County staff told commissioners on Aug. 5 that state changes to the flex fund and Prairie Dog allocations will require a compressed schedule to identify and submit county and township applications by Sept. 19.
Staff explained the flex fund now includes separate buckets for counties, federally inspected bridges, and townships; direct formula funding was reduced while grant opportunities expanded. The county's proposed approach is to prioritize "minor structures" (crossings less than 20 feet) for county applications, then gather township top-three lists of bridge and road priorities so the county committee can rank and select projects to meet the state application windows.
Staff said the state moved Prairie Dog project money ahead of other SIP funds and reduced direct county allocations while increasing the flex fund pool.

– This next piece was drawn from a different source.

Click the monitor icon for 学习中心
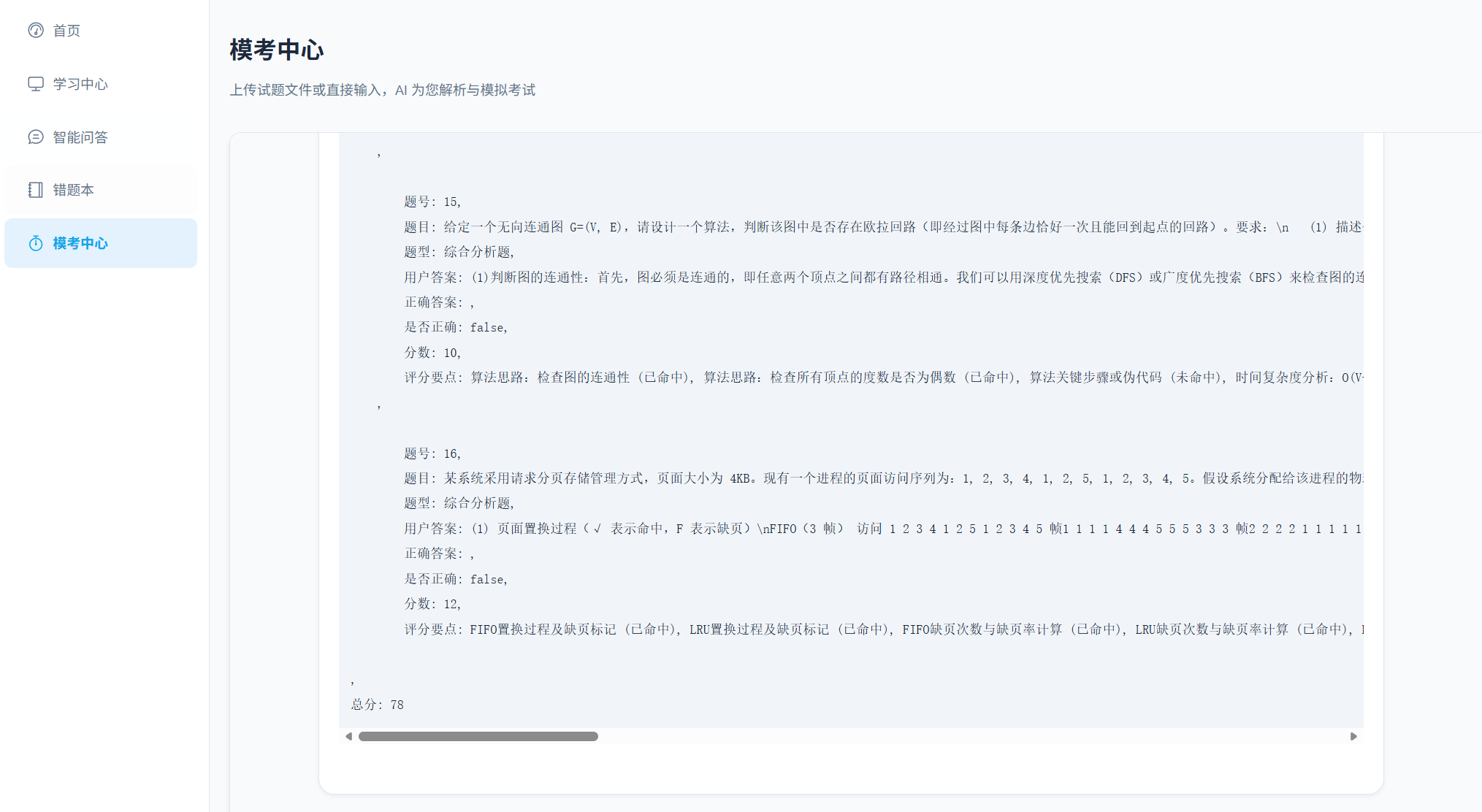Screen dimensions: 1482x812 coord(36,84)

Because the state allocated separate funding buckets, townships must apply through the county; staff noted townships receive some direct allocations based on road mileage but project grants require the county to act as a pass-through. The county plans to collect cost estimates for applicant projects and consider cost sharing to increase scoring in the state ranking process.
Commissioners and staff discussed the scoring advantage for projects that include local cost share. Staff recommended an outreach effort: county staff will produce maps, meet with township officers to compile each township's top three bridge priorities, and the county committee will reconvene to rank projects. Staff said the state application deadline for township and county grants is Sept. 19 and recommended a special commission meeting Aug. 26 to approve the county's project list and any county cost-share commitments.
No final project list or dollar commitments were approved on Aug. 5. Commissioners directed staff to proceed with township outreach, prepare cost estimates, and return with ranked project recommendations and a proposed cost-share strategy at a special meeting before the Sept. 19 application deadline.